Scottish National Party (SNP) MP Alex Salmond wants to re-energize a cross-party alliance to see former PM Tony Blair brought before the International Criminal Court (ICC) over the 2003 Iraq invasion. A legal issue may kill his ambition, however.
Salmond’s efforts to reassemble a cross-party alliance ahead of the much-delayed publication of Sir John Chilcot’s Iraq Inquiry report may be hindered by the limited remit of the ICC, which says it is not yet capable of trying suspects for the crime of aggression.
The issue hinges on whether the court will be able to “exercise jurisdiction” over cases of “aggression,” which it defines as a “crime committed by a political or military leader which by its character, gravity and scale constituted a manifest violation of the [United Nations] Charter.”
Although there is support for such a move, the decision to include it will not be made until January 2017.
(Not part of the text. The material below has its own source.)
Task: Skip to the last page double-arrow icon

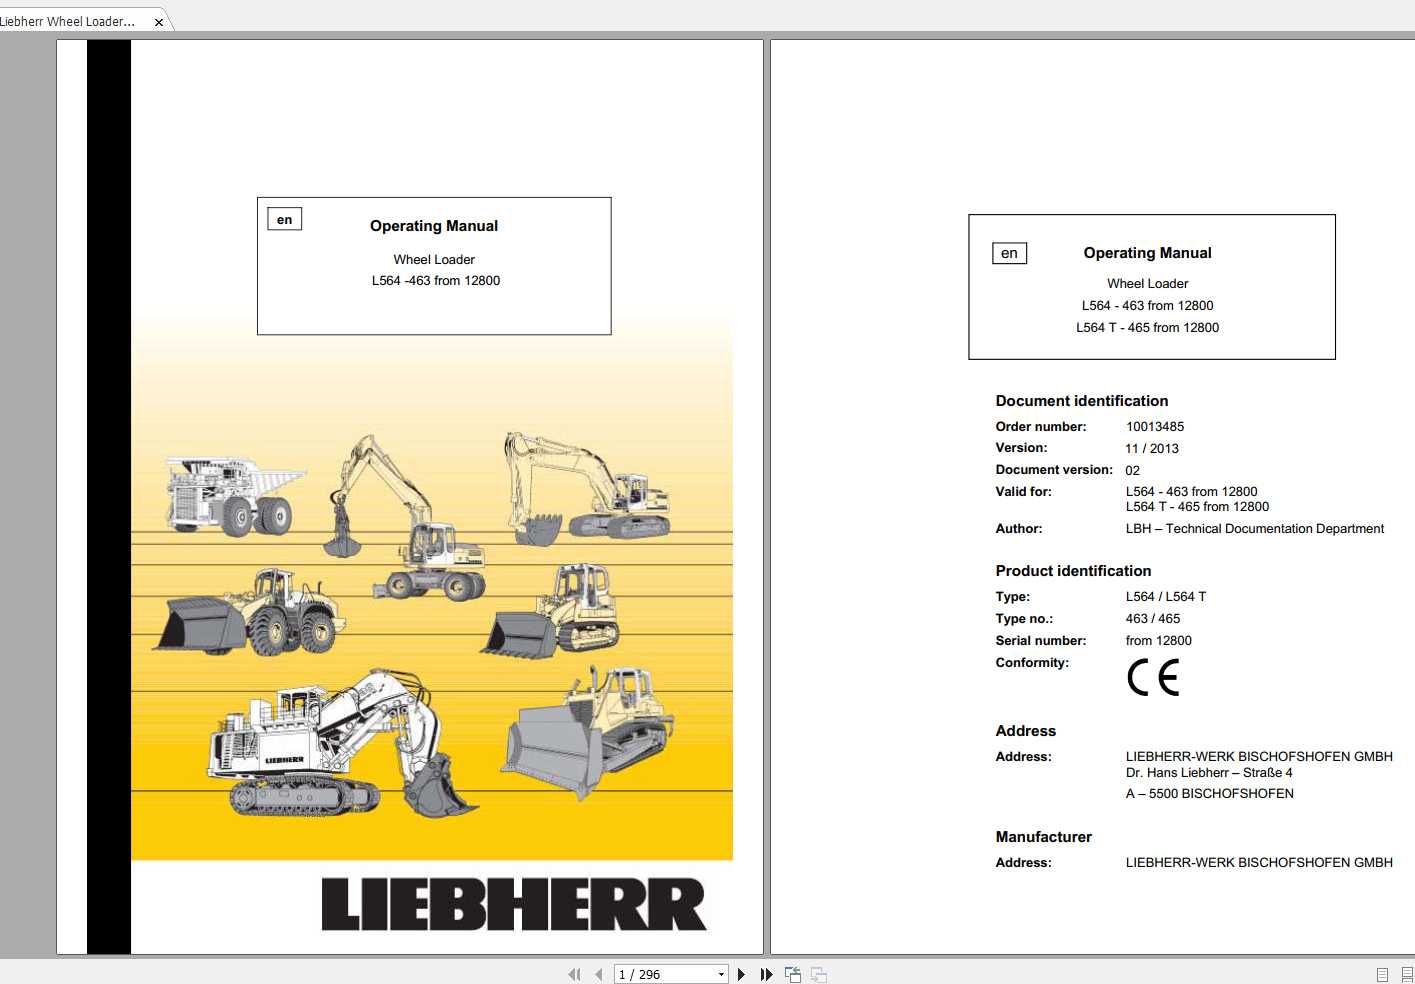Action: pyautogui.click(x=765, y=973)
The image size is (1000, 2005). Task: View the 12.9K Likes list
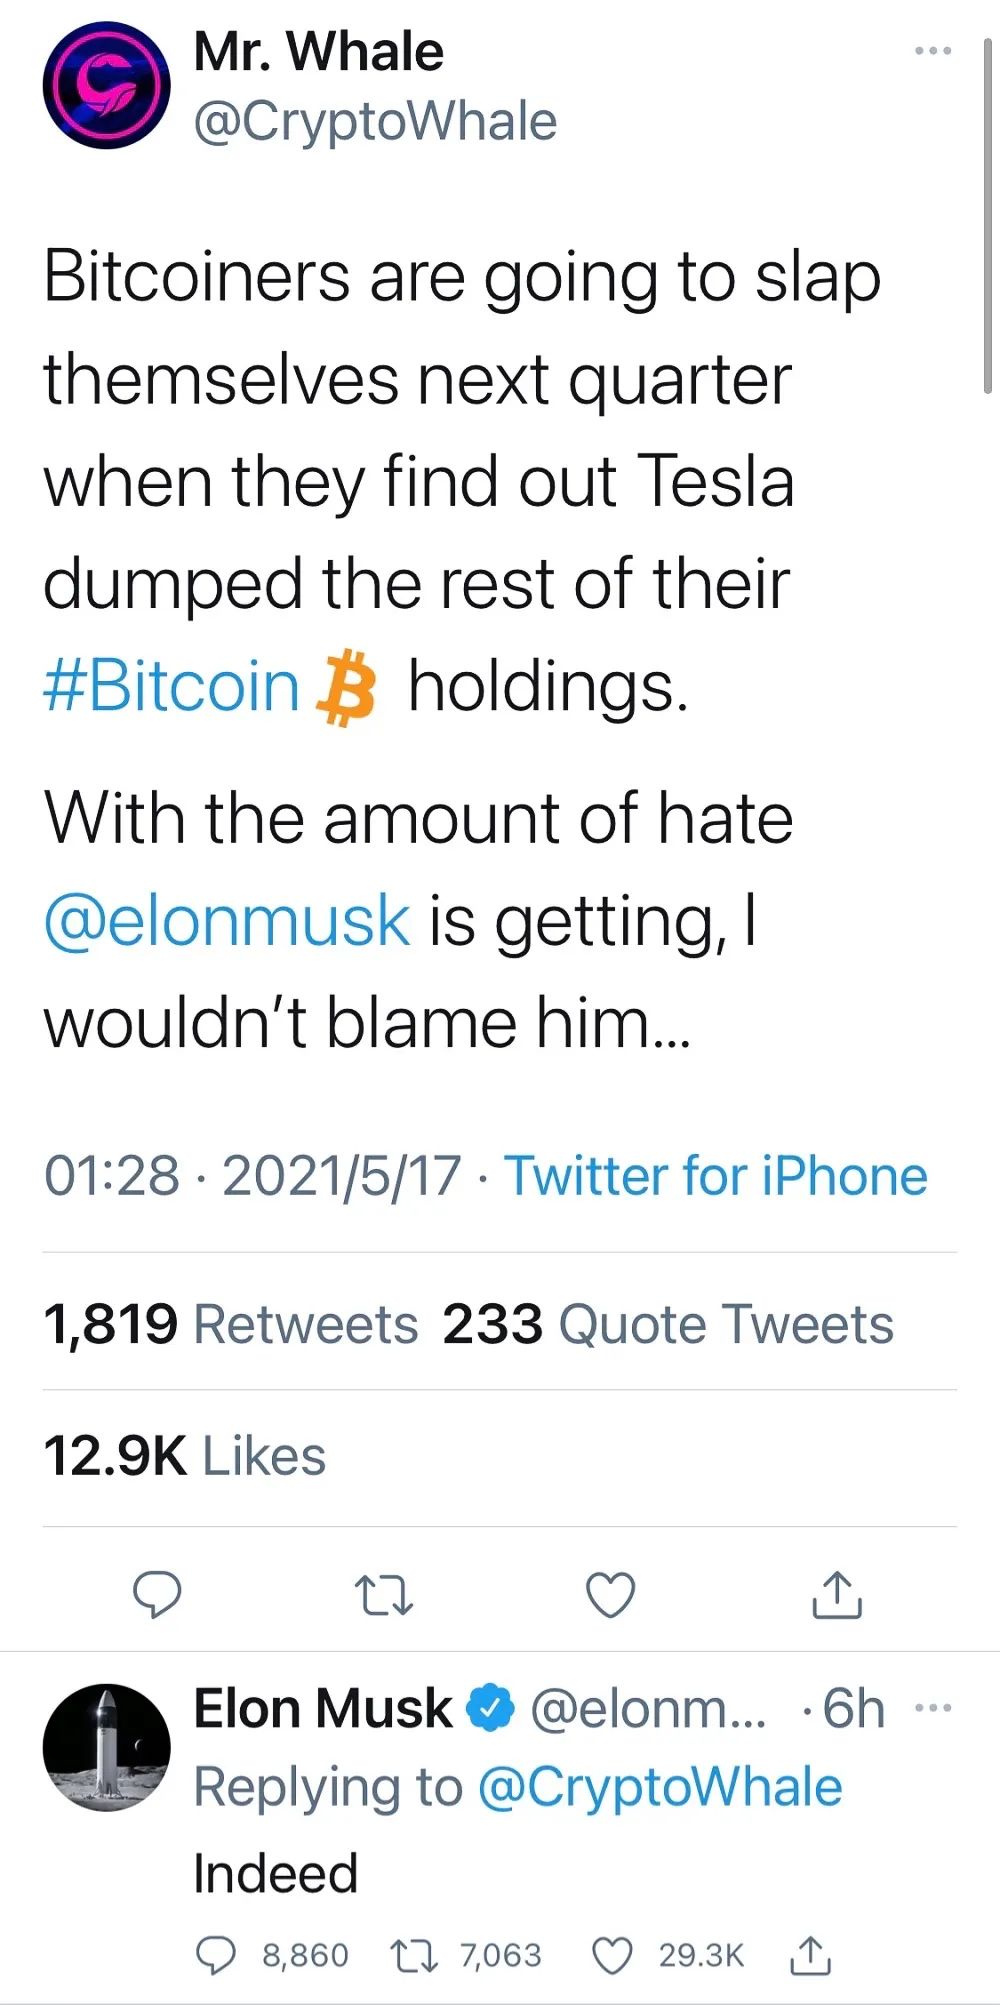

Although the British Parliament has its own process of impeachment, which some MPs want to revive, Salmond appears determined to take the ICC route.
Salmond’s concerns focus on the Blair-Bush conversations of 2002, in which critics maintain the then-PM committed Britain to war.
“If, as I believe ... Chilcot finds that there was a prior commitment from Blair to [George] Bush at Crawford ranch [President Bush’s Texas home] in 2002, that would provide the reason for pursuing the matter further,” Salmond told the Sunday Times.
He said he believed the “best route would be to use the ICC because the prosecutor is able to initiate action on his or her own behalf on presentation of a body of evidence, which Chilcot would provide.”
While Salmond favors the ICC route, he told the Herald Scotland on Monday he is open to any avenue that proves effective. He suggested that if Chilcot presented a “causal link” then it would likely be down to a group of citizens to “take this evidence to the office of the prosecutor of the ICC and ask him or her to investigate.”